Lest we forget –11 March 1811: Shri Hari Chand Thakur birth anniversary- Collection by Dr. Pravin H Khobragade

Lest we forget –11 March 1811: Shri Hari Chand Thakur birth anniversary- Collection by Dr. Pravin H Khobragade

Shri Hari Chand Thakur was born in NamaSudra Community in Bengal on 11th March 1811 in Orakandi of kashiani upazila in gopalganj (Greater faridpur). Harichand received little formal education. After completing his initial schooling in a pathshala, he attended school for only a few months. He then started spending his time with shepherds and cowboys and roamed with them from one place to another. He started changing from this time. He was loved by all of his friends for his physical beauty, naivete, love for music and philanthropic attitude. He could also sing bhajan (devotional songs). He cultivated the  Matua Sect (The Matua community primarily consists of Dalits (mainly Namasudra). The Matua believe that male and female are equal. They discourage early marriage. Widow remarriage is allowed. They refer to their religious teachers as ‘gonsai;’ both men and women can be gonsai.
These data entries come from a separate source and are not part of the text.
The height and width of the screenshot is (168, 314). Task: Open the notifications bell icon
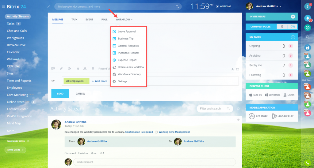pyautogui.click(x=307, y=18)
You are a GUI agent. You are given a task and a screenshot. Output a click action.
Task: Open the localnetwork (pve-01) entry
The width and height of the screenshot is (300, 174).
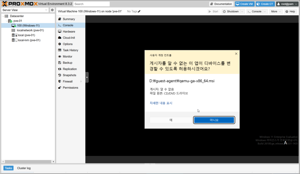pos(30,30)
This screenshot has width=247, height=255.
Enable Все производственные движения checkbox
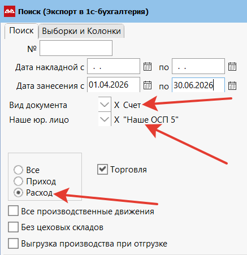point(13,211)
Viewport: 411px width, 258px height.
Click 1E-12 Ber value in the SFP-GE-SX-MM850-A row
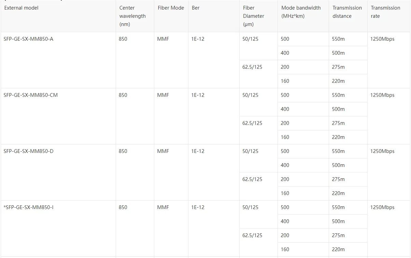(198, 39)
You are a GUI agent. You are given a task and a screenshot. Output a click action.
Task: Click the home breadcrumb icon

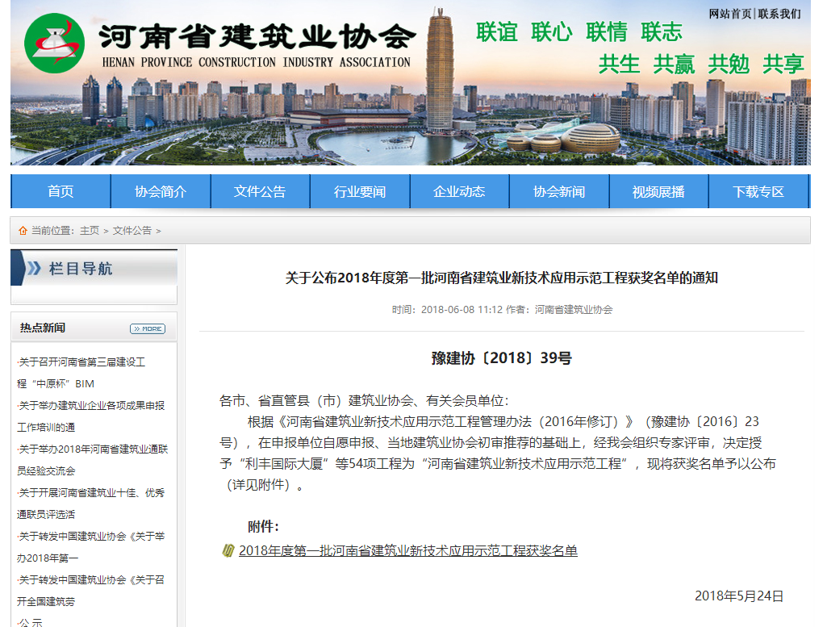click(x=23, y=231)
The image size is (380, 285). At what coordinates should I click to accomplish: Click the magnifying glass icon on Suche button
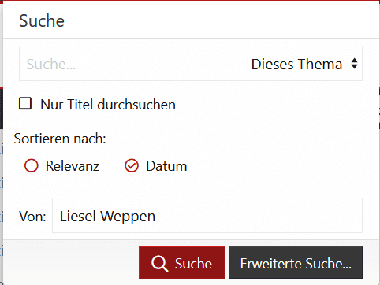coord(159,264)
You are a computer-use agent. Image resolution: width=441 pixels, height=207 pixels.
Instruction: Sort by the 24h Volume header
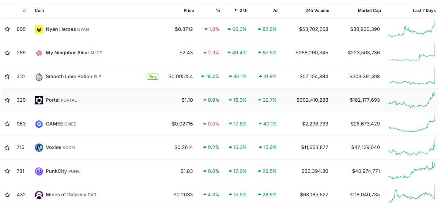coord(317,10)
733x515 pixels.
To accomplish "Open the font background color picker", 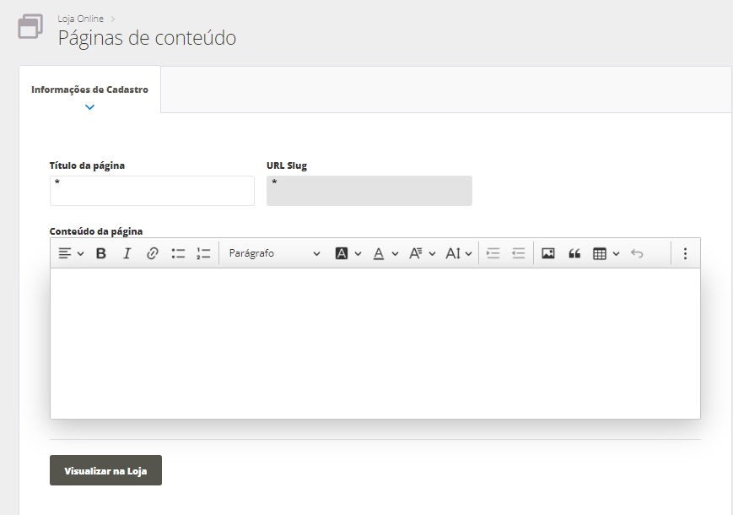I will coord(348,253).
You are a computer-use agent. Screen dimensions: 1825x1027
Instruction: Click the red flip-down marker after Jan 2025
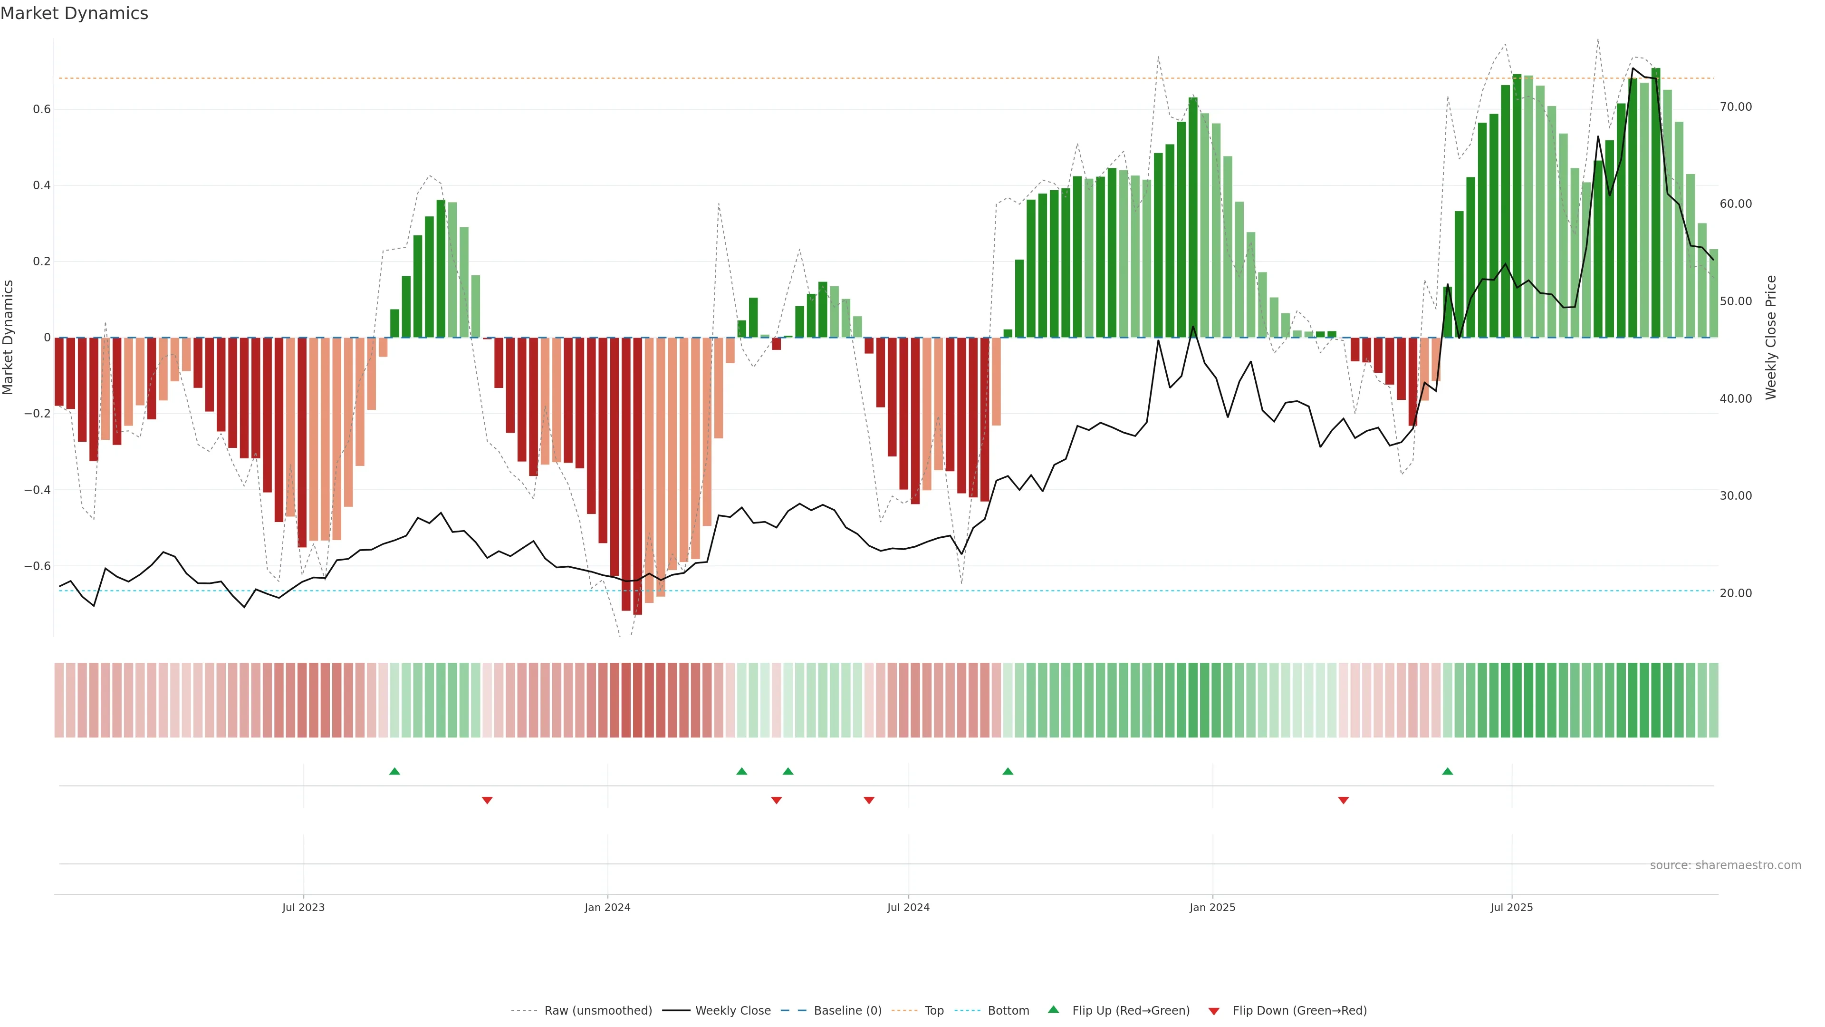[1343, 800]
They follow the teachings of Shri Hari chand and Gurchand Thakur) whose principles were: (1) No necessity of entering the temples of higher castes for the purpose of worship, (2) Discarding Brahmin priest for any ceremony, (3) Worship on Shri Hari, (4) Not to worship idols and not to visit pilgrimage centres of Hindus and (5) Maintain good moral conduct and lead an ideal family life. The sect became popular in East Bengal (now a part of Bangladesh) and he led the untouchability movement called the Chandal movement in India. He built a english high school at Orakandhi (Banladesh ) for the people of lower  community called Nama Shudra (untouchable community). He united the people of this community, but was against religion conversion. However some Bengali Brahmins have made him a Maithili Brahmin. Harichand’s doctrine is based on three basic principles-truth, love, and sanctity. The doctrine treats all people as equal. Shri Shri Harichand Thakur and his son was great social reformer Sri Sri Guruchand Thakur who reform the society of chandal (charal). He built a English high school at orakandhi (bangladesh ) for the people of lower community more of them called Namasudra (untouchable comunity). He united the people of lower community people, and protect them from religion conversion.
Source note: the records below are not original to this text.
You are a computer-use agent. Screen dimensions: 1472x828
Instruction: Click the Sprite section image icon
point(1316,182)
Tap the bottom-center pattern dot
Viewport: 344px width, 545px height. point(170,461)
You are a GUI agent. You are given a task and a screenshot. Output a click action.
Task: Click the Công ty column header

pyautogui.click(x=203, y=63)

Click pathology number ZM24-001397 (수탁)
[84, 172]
Some collection by Dhirendra Rangari
During the Namasudhra movement the resources were very merger and the people
were very scattered and approachability was very challenging because the Nama
Shudra Community used to live in the swamps [small inland water bodies]. To
over come this they used to:
- Conduct meetings and deliberation and brain storming sessions, on the
occasion of any celebrations like marriages… etc and even on the funeral if
some one is dead and because of that the people has come together.
- They used to conduct conventions to plan the future course of action of
their movement and to take the stock of the actions they have taken during
that year.
- Democratic pattern of functioning the organization and the base of the
organization was broad-base which almost covered entire East Bengal
- It was mandate that each member of the community has to be a member of
the movement by paying a fixed amount on monthly basis.
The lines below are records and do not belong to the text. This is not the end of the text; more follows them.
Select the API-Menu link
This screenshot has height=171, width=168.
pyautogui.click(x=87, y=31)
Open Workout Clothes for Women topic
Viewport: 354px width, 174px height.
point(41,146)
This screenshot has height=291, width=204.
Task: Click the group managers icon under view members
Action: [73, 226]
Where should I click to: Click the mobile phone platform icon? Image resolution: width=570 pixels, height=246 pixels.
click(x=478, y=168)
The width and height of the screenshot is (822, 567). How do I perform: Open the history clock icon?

- It was mandate that 5% amount of the expense incurred in any
celebrations of marriage or of any sort has to be given as a donation to the
Such was the maturity and the spirit of the Nama Sudhra Movement run by
the downtrodden people, and that too in the 19th century.
We certainly have to learn a lesson from them and to implement and inculcate
it in our society / community so that we have enough resource [ financial +
mental + and human ] to run Phuley – Ambedkar Movement with greater force in
a right direction.
The worshippers of Chandi, the Chandalas, shed traditional racial name and were voluntarily advised to have the name of Namasudra in the caste menu. Little did they know then that the name Namasudra contained caste appellation of social slavery. No other oppressed caste surrendered so abjectly to Aryan social slavery as did the Namasudras in the process. This was the result of an intellectual fraud which had advised Guruchand Thakur in this behalf.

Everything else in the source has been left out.